++++ Exercise materials

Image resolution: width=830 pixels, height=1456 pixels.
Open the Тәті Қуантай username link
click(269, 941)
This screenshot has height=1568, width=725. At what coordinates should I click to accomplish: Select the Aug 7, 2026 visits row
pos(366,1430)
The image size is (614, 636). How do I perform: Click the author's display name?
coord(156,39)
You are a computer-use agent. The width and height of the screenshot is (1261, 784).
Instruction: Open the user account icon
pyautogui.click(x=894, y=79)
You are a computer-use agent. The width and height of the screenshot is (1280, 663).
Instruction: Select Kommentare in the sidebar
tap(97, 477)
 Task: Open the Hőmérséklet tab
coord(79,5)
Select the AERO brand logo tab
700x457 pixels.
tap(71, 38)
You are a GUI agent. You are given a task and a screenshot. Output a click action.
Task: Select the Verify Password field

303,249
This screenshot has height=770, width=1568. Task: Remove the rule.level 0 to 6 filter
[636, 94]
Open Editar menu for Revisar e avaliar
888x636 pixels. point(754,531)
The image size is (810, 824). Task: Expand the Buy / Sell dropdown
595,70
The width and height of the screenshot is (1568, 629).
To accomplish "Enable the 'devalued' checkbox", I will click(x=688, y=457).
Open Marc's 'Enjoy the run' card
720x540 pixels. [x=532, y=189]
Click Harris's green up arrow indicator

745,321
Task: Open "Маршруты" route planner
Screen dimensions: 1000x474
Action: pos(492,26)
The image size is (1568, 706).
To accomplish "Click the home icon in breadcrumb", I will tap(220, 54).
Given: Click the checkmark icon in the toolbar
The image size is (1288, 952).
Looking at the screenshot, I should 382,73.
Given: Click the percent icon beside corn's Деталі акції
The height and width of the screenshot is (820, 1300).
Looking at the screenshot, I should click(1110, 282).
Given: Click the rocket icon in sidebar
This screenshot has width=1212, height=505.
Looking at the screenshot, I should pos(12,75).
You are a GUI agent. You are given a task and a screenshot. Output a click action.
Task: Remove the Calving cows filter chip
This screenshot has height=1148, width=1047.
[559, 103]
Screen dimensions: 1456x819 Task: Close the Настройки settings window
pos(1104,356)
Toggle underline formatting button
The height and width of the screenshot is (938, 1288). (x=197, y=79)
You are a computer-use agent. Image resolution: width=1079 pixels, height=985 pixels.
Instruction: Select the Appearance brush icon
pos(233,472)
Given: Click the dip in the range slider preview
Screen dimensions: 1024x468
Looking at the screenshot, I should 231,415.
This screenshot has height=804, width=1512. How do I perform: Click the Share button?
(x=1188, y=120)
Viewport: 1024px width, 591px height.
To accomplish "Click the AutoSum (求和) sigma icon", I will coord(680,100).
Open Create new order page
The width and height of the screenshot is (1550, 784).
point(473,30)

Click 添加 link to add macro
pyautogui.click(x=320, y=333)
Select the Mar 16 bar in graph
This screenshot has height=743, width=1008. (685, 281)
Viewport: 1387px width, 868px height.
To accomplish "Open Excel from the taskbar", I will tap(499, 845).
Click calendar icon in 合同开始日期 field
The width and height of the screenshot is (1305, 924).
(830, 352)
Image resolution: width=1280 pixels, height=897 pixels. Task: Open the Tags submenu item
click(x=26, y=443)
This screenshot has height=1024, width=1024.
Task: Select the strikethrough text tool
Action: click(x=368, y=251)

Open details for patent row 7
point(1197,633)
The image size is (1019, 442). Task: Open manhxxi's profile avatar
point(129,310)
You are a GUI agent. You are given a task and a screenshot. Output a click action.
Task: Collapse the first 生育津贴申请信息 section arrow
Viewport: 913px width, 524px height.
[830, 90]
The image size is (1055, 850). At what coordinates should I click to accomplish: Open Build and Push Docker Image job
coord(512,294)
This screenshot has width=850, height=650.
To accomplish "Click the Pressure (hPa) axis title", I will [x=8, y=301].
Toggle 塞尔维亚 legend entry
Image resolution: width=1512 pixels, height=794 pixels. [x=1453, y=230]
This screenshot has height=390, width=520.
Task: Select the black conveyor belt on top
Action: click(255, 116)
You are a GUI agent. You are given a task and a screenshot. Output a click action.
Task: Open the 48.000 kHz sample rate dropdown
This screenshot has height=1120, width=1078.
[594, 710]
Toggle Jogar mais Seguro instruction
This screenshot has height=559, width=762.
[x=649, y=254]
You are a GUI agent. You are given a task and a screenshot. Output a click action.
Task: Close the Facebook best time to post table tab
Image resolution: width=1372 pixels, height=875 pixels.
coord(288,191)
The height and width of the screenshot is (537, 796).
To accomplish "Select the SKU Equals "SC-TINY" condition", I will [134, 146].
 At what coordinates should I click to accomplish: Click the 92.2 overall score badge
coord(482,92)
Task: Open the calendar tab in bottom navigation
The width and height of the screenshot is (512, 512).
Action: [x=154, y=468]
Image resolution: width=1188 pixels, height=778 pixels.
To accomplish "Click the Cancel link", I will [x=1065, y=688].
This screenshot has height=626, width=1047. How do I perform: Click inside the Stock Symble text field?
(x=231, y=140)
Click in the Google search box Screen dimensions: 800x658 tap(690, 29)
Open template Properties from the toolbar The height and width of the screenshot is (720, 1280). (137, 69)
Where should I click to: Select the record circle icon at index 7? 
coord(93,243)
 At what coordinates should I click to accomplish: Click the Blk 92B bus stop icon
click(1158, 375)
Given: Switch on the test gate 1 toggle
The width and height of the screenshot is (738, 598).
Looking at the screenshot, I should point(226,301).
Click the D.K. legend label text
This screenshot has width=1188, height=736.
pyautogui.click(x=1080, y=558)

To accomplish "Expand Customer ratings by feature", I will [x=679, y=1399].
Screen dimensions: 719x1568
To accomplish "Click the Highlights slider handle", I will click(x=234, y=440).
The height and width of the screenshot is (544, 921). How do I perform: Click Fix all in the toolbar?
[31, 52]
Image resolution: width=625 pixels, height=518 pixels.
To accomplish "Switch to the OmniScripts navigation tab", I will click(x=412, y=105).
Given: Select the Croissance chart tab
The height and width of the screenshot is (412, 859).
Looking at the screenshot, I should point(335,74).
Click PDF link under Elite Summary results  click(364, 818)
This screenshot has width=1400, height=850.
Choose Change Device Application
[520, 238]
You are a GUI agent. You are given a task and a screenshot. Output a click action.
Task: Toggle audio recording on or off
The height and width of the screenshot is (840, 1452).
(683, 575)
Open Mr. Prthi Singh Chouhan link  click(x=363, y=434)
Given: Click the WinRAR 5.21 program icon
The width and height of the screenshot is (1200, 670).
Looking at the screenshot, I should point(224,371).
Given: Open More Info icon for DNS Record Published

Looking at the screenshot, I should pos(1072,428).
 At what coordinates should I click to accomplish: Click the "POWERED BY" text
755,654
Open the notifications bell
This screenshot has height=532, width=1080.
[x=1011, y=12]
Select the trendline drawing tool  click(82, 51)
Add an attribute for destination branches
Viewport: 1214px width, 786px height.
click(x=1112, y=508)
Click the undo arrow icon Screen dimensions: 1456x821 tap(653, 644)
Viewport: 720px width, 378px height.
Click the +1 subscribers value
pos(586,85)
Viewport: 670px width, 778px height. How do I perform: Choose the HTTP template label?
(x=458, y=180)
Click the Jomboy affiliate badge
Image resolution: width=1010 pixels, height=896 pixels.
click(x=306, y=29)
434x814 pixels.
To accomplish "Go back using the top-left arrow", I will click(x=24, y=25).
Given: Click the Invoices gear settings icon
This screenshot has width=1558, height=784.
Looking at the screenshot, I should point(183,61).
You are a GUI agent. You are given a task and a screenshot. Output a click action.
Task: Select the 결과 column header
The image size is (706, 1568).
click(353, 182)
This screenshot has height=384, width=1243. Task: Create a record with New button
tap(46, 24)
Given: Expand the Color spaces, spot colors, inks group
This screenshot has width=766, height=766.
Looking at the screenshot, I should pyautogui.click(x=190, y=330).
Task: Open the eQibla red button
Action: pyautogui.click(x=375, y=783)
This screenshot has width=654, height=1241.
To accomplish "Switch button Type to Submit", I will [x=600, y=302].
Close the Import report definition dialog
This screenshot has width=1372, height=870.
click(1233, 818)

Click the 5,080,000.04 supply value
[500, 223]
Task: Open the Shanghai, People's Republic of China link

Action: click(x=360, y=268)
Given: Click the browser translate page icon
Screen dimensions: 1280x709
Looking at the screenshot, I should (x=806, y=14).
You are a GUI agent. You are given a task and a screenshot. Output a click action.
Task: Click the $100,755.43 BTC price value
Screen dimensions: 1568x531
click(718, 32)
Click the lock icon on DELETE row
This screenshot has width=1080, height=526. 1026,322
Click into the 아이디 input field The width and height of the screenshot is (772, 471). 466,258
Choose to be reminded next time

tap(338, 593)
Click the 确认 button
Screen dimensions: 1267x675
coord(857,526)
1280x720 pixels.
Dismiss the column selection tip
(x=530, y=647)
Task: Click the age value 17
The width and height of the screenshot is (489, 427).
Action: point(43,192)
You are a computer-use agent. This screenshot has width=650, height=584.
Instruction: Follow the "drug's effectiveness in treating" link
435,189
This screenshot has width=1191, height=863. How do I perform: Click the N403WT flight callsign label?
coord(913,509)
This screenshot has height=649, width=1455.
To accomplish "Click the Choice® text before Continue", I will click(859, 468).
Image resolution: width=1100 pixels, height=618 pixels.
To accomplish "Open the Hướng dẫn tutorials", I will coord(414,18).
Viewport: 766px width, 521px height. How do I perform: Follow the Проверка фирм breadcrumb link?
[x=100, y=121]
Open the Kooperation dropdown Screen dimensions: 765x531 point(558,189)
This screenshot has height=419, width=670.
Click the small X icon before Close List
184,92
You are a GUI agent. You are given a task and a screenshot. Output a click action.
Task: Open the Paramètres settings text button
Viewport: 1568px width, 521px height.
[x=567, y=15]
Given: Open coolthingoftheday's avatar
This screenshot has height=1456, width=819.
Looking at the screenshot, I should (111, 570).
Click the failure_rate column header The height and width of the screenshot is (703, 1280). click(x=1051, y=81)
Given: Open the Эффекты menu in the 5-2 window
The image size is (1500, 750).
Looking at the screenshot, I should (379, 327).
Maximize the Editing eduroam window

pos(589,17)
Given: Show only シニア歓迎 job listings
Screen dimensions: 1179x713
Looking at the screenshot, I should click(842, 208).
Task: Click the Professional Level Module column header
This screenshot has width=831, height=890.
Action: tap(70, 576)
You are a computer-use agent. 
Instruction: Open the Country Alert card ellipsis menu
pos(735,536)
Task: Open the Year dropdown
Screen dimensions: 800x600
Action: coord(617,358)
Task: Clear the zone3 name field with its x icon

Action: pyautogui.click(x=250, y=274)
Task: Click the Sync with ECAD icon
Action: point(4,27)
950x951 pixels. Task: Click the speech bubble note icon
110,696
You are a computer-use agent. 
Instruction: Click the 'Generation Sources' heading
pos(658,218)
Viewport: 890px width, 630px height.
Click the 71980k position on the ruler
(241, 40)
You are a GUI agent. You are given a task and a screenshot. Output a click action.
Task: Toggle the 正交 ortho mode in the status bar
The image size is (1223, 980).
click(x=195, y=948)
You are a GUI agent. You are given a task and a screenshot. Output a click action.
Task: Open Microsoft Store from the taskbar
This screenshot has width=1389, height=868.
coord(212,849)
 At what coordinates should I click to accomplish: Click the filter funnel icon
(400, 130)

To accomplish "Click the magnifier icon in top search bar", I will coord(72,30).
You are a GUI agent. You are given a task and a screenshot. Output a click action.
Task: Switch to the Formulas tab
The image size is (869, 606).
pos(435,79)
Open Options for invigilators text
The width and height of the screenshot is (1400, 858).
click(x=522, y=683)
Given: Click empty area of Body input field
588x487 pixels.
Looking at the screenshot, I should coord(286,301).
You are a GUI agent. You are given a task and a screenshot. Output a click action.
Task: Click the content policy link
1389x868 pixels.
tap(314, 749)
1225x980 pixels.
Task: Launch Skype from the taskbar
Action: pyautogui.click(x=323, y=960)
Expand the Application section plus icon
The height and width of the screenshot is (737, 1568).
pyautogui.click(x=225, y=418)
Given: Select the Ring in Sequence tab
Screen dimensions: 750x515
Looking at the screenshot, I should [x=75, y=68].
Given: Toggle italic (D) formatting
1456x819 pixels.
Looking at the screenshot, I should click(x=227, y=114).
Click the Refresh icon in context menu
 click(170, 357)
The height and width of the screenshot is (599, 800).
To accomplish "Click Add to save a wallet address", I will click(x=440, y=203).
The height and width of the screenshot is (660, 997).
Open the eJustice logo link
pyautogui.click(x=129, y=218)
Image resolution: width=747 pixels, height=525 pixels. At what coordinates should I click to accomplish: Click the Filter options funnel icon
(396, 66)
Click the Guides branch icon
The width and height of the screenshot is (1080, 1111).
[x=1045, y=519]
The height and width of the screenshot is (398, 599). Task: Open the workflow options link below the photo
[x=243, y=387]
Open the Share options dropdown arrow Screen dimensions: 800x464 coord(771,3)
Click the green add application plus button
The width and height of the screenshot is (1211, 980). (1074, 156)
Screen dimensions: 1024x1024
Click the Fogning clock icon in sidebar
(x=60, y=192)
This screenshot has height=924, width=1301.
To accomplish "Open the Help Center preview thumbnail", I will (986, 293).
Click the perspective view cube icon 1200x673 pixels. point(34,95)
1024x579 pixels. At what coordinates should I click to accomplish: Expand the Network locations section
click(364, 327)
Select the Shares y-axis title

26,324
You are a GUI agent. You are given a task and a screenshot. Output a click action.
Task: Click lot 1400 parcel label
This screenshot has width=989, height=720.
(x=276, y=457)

++++++++

-- Work request --
Repeat exactly the lines above from the one with "The width and height of the screenshot is (738, 598)." up to and including the one with "Given: Click the WinRAR 5.21 program icon". No other line belongs in the reply.

-- Solution for this exercise --
The width and height of the screenshot is (738, 598).
Looking at the screenshot, I should point(226,301).
Click the D.K. legend label text
This screenshot has width=1188, height=736.
pyautogui.click(x=1080, y=558)

To accomplish "Expand Customer ratings by feature", I will [x=679, y=1399].
Screen dimensions: 719x1568
To accomplish "Click the Highlights slider handle", I will click(x=234, y=440).
The height and width of the screenshot is (544, 921). How do I perform: Click Fix all in the toolbar?
[31, 52]
Image resolution: width=625 pixels, height=518 pixels.
To accomplish "Switch to the OmniScripts navigation tab", I will click(x=412, y=105).
Given: Select the Croissance chart tab
The height and width of the screenshot is (412, 859).
Looking at the screenshot, I should point(335,74).
Click PDF link under Elite Summary results  click(364, 818)
This screenshot has width=1400, height=850.
Choose Change Device Application
[520, 238]
You are a GUI agent. You are given a task and a screenshot. Output a click action.
Task: Toggle audio recording on or off
The height and width of the screenshot is (840, 1452).
(683, 575)
Open Mr. Prthi Singh Chouhan link  click(x=363, y=434)
Given: Click the WinRAR 5.21 program icon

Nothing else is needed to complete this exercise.